NKIROTE surprised me the other day when she told me she wants to be a supermodel. I must admit, I have never quite liked modeling as I have often viewed it as the perfect objectification of women. May be that’s because I have never really taken the time to look at it as a profession and to see that a lot of world renown women have made a exemplary career out of it (I guess that makes me utterly ignorant). I wish my daughter chose a career in Law, Engineering, Business Administration or Medicine but as a father I realize I have an obligation to guide and support her choices and help her chart her own path in life and always show her that I respect her choices and decisions.
It reminds me of a lady I once sat next to on a flight to St. Martins and got into an interesting conversation with. I asked what she does for a living and she told me she was a professional prostitute and was on her way at that time to meet a very distinguished client in St. Martins. But why would she settle for prostitution as a career? As a child she had dreamt of becoming a lawyer one day,but her father never believed she had what it takes to be a lawyer and as such advised her to try being a teacher instead. So in rebellion she decided to settle on prostituting herself. Was she not worried about contracting a deadly disease? She told me that a pilot might very likely die in a plane crash one day, a taxi driver in a road accident and a soldier on a war front or a machine operator have his hand chopped off by his machine and bleed to death etc.
That conversation was a turning point for me. I learnt from it the importance of letting our children choose what they want to do with their lives and making sure that we are there to guide them and to ensure they draw the best from whatever it is they choose to be or to do. I would never wish to get this kind of rebellion from my daughter and as such I will not control her. I will lead her, guide her, provide for her, support her and most importantly guard what my mouth declares over their lives and always pray that the decisions they make will make them happy.
I know this is one area where I have failed you terribly.

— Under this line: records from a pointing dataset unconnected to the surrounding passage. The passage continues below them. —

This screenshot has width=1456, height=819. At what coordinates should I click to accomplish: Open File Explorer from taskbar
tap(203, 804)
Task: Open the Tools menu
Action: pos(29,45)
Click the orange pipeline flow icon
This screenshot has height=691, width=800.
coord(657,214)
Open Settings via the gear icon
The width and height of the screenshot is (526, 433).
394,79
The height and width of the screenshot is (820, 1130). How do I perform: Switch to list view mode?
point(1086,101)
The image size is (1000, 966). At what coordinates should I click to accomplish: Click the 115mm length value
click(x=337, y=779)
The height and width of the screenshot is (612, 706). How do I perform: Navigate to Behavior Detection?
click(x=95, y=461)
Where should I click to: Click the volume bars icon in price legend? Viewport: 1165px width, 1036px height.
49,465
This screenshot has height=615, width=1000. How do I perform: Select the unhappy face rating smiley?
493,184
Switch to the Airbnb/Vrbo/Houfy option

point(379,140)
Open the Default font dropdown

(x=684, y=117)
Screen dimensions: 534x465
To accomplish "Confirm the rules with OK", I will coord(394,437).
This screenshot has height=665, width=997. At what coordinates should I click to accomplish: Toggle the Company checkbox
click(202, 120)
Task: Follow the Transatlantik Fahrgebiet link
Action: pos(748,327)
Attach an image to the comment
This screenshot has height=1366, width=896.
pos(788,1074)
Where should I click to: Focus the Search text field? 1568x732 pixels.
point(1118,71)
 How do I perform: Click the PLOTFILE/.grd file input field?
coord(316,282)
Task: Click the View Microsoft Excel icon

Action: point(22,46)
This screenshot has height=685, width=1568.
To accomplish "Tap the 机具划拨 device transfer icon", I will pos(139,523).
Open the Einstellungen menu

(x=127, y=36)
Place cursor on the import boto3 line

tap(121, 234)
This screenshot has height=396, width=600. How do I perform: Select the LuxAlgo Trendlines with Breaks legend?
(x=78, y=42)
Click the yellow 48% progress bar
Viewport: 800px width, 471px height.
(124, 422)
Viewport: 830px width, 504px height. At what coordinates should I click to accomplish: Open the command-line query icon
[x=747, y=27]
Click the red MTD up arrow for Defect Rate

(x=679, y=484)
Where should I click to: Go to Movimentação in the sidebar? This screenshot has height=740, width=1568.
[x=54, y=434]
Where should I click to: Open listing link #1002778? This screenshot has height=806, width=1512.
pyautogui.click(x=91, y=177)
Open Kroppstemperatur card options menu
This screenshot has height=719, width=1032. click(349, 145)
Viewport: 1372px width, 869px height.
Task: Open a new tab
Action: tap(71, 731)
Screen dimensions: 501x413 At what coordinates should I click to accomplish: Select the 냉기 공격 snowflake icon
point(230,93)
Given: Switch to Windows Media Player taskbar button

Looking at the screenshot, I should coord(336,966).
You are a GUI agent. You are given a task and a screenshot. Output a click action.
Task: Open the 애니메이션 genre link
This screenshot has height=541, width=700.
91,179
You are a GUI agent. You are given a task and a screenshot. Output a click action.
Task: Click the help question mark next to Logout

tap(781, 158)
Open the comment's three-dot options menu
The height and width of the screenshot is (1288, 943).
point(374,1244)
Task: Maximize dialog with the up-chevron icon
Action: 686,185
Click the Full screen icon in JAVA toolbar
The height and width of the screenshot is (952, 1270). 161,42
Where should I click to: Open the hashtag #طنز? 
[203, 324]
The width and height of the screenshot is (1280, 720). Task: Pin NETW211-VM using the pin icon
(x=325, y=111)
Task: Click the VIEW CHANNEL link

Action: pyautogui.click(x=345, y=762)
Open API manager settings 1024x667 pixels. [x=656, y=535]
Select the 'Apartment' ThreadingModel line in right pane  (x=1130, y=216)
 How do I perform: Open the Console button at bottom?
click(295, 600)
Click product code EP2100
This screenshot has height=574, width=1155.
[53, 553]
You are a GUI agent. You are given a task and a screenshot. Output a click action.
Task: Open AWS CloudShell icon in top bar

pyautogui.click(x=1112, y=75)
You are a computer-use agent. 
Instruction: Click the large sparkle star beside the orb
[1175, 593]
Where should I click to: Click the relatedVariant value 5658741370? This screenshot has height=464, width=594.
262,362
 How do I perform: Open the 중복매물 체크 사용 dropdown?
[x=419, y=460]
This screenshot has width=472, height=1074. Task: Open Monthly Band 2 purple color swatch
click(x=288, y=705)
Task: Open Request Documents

In my selfishness I have tried to control you, to mold you into my idea of the perfect housewife and to make sure that your love for me fits within the boundaries of my definition of love. While I have given you all my love, I cannot claim genuinely that I have given it selflessly and without expecting anything in return, I have wanted you to meet my own expectations to fit within the boundaries of my own perception of how one should love. And I was so preoccupied by my own needs that I forgot what my actions were doing to you. I strained you and caused you pain and for days on end you remained patient that I mistook your patience for weakness.
Honey I am sorry. I know that is not enough to repair the damage and that it might be a little too late for that but I will say it anyway and hope that you can accept my apology at the very least. I am sorry for the fights I started unnecessarily,I sorry for the times I have been rude to you, I am sorry I wasn’t so kind on your friends, I am sorry for being selfish and condescending. I am sorry I have taken you for granted. I won’t ask you for a second chance because I know you have given me one too many, but I do hope sincerely that your heart can find even one reason to forgive.
Its getting late and my candle is almost burning out, so I need to stop writing but not before I thank you for the time you have given to me and for the love that you have shared with me, you have been the very light that has brighten my path illuminating the darkest parts that I have been through. You have given me a reason to smile and you have made me complete. I am grateful to you now and for all times.